70% of the world's poor live in rural areas and the vast majority of these depend on agriculture as their main income source. Investment in small farm agriculture can help to raise them out of poverty and catalyse wider economic growth, participants at "The Future of Small Farms" research workshop concluded.
The workshop was organised jointly by the International Food Policy Research Institute (IFPRI), Washington DC, the Overseas Development Institute in London and Imperial College London. It was convened to consider the prospects for small farmers in developing countries and the numerous challenges they currently face.
These challenges include globalisation (especially the dramatic rise of supermarkets even in poor countries), low world market prices for major agricultural commodities and the expected negative impact of climate change. In Africa, these challenges are compounded by the spread of HIV/AIDS and by continuing population growth that is making small farms smaller than ever. In addition, dispersed poor farmers rarely have an effective political voice, so are often short-changed in government spending priorities.
Nevertheless, according to Dr.Peter Hazell, Director of the Development Strategy and Governance Division of IFPRI and one of the workshop organisers, "The difficulties facing small farmers and those who would assist them are not good reasons for giving up on the task, as some have suggested. The possibilities of creating sufficient alternative livelihoods in the non-farm sector within the next decade or two remain bleak in most poor countries, and there are plenty of good investment opportunities in small farms that are win-win for growth and poverty reduction."
The workshop participants agreed that:
- Major public investments in rural infrastructure (such as roads, irrigation and electrification), agricultural research and support services are needed to unleash the inherent power of small farmers.
- In many African countries, however, delivery of such investment is constrained by the capacity and quality of state institutions through which the investment would be channelled. These institutions have to be reinvigorated by reforms that increase their accountability to civil society actors such as farmer organisations and the private sector.

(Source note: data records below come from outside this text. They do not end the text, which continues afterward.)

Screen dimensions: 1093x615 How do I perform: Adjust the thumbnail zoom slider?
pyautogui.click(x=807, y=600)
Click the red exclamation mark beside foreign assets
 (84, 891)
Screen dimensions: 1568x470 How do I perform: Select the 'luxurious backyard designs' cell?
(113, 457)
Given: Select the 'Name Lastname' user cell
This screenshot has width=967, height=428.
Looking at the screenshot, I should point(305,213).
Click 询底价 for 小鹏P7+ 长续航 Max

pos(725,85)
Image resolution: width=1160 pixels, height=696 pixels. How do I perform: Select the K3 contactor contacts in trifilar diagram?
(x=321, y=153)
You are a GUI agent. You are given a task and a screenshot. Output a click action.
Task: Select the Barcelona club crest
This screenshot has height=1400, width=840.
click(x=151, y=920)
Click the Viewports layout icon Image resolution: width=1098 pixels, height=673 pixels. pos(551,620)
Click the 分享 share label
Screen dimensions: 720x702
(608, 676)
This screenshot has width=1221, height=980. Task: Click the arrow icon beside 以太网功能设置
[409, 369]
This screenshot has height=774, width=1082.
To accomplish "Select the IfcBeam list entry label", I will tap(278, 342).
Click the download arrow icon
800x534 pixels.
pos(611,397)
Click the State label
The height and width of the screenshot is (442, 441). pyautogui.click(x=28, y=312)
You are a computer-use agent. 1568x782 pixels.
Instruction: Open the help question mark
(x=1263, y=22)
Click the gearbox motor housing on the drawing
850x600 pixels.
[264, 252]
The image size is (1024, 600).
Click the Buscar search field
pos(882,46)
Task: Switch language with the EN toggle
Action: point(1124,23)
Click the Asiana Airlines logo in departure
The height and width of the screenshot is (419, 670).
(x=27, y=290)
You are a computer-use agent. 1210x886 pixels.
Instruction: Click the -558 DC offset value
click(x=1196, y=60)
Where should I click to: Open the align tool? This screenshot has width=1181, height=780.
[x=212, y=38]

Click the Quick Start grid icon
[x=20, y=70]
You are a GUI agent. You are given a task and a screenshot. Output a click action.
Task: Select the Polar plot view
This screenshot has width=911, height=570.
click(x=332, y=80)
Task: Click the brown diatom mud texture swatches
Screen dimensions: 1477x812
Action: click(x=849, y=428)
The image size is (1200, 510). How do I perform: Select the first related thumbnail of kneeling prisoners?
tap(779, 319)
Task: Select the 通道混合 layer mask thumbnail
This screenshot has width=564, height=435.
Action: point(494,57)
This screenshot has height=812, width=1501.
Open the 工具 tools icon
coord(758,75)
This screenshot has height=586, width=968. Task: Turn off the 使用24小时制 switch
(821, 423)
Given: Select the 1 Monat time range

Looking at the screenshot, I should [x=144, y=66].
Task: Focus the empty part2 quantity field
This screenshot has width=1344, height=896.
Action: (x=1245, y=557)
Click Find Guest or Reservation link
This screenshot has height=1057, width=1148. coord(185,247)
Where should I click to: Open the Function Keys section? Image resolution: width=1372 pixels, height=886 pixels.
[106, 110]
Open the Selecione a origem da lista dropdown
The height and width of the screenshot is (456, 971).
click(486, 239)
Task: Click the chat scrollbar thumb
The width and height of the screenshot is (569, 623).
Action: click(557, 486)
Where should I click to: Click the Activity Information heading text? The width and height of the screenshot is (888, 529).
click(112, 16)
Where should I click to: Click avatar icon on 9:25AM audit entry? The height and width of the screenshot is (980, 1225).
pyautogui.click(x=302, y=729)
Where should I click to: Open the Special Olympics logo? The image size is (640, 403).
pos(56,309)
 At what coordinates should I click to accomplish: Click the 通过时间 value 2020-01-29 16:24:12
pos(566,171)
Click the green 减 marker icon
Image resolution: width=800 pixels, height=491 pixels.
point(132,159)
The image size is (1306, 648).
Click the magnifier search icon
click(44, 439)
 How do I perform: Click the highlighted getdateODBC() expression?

- Donors must think carefully about how aid can be used to encourage such reform programmes. The danger is that large increases in aid could remove incentives for recipient governments to undertake real reform.
- There is a need to redefine the role of the state in the provision of key support services for small farmers. Structural adjustment programmes have led to state withdrawal from ensuring that small farmers have fair access to high quality seeds, fertilisers, technical advice, credit and marketing services, and a crucial vacuum has been created that in most poor African countries has not been filled by the private sector. The state should play a pro-active role, in collaboration with farmer organisations and private sector representatives, to "kick start" markets and attract greater private sector involvement.
"The Future of Small Farms" research workshop took place at Imperial College London's Wye Campus from 26-29 June and was attended by 65 invited researchers, farmer representatives, NGO representatives and policy makers from Africa, Asia, Latin America, Europe and the US.
Further information, including copies of key papers, is available at http://www.ifpri.org/events/seminars/2005/20050626SmallFarms.htm.
Notes to Editors
There is no universally agreed definition of small farms. In India, China and across Sub-Saharan Africa farms of less than 5 hectares can be considered "small". Farms of this size comprise the majority of farms in all these places and are found in large numbers in almost all developing countries. Generally speaking, such farms also have limited capital and other assets.